And another 3D printer was launched on Kickstarter today. I’m starting to lose count of the number of times I have written that lately!
This one is PandaBot, and, I’m going to be honest, I kind of assumed I knew exactly what I was going to see as I clicked the link through to the Kickstarter site.
I was wrong — I seriously should know better than to make assumptions in this industry!!
There were a few familiar phrases of course — affordable, easy-to-use and so forth. That has to be standard patter for vendors at the entry level, they’re hardly going to declare that it is expensive and requires an engineering degree to run smoothly.
But there were some really notable differences that got my attention — this 3D printer is billed as elegant. Now I am pretty sure I have not seen that word associated with an actual 3D printer before — some 3D printed parts yes, but not the systems themselves (feel free to correct me if I’m wrong). And I have to admit, this is totally inline with the Kickstarter pitch and the imagery of the system. It looks very cool, and attractive — and it’s been designed to appeal to a mass ‘prosumer’ market with the capability to “just work”.

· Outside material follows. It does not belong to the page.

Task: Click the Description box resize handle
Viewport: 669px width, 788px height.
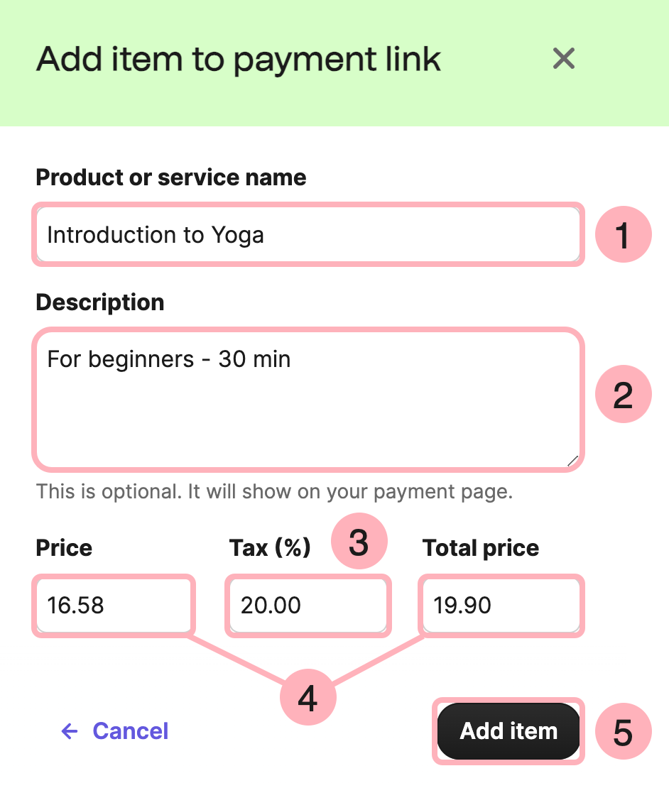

But looks aren’t everything, or so I’m led to believe.
So let’s take a closer look and a peak under the hood.
The PandaBot has been developed by a small team at Panda Robotics in just 9 months — as the project launches there is a fully designed and built prototype printer, crucially it has been designed as a manufactured product conscious of construction techniques and materials that will ensure the final product is “exceptionally stable, robust, and quiet.” Furthermore it is fully encased in metal, further ensuring rigidity and less susceptible to vibration and therefore reducing printing errors during build. There’s a nice little anecdote on this point: “We’ve proven this by going from the back of a taxi to successfully printing on live national TV with no adjustments in less than 5 minutes.”
So here are the key differentiators at a glance:
- The PandaBot is self-calibrating and will print straight out of the box.

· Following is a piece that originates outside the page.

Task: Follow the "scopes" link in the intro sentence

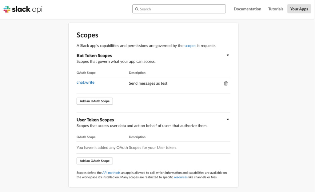Action: pos(190,46)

- By making a beautiful product Panda Robotics claims it can drag 3D printing out of the batch processing era and make it personal.
- A capacitive sensing heated build bed that ensures the Pandabot printer knows where the head is vertically and automatically calibrates itself in software.
- User friendly software that takes the complexity out of turning designs into objects — converts STLs into G-code with a few easy settings that allow users to control the production speed and quality of their objects, just like the quality settings for your regular printer. With an option for more control under an advanced tab if required.
Specifications at a glance:
- Print envelope: 11″x11″x11″
- Custom heated capacitive-sensing build-bed
- 120˚C maximum temperature Maximum nozzle temperature: 265˚C
- Works with 1.75mm filament
- Layer thickness: 0.1mm
- Maximum speed: 60mm/s
- Material: ABS
- USB connection
- External international 110/220V power supply
- Powder-coated aluminum shell
- File format: STL or G-code Software: Panda Robotics G-code generator or your tool of choice
- Platform: Windows, Mac, and Linux
Within the US a standard PandaBot (+ T-shirt) is available for $800. Add $100 if you are anywhere else in the world.
Delivery is slated for February 2013.
At time of writing, on day 1, the project has 16 backers, raising $6430 of the $50k goal.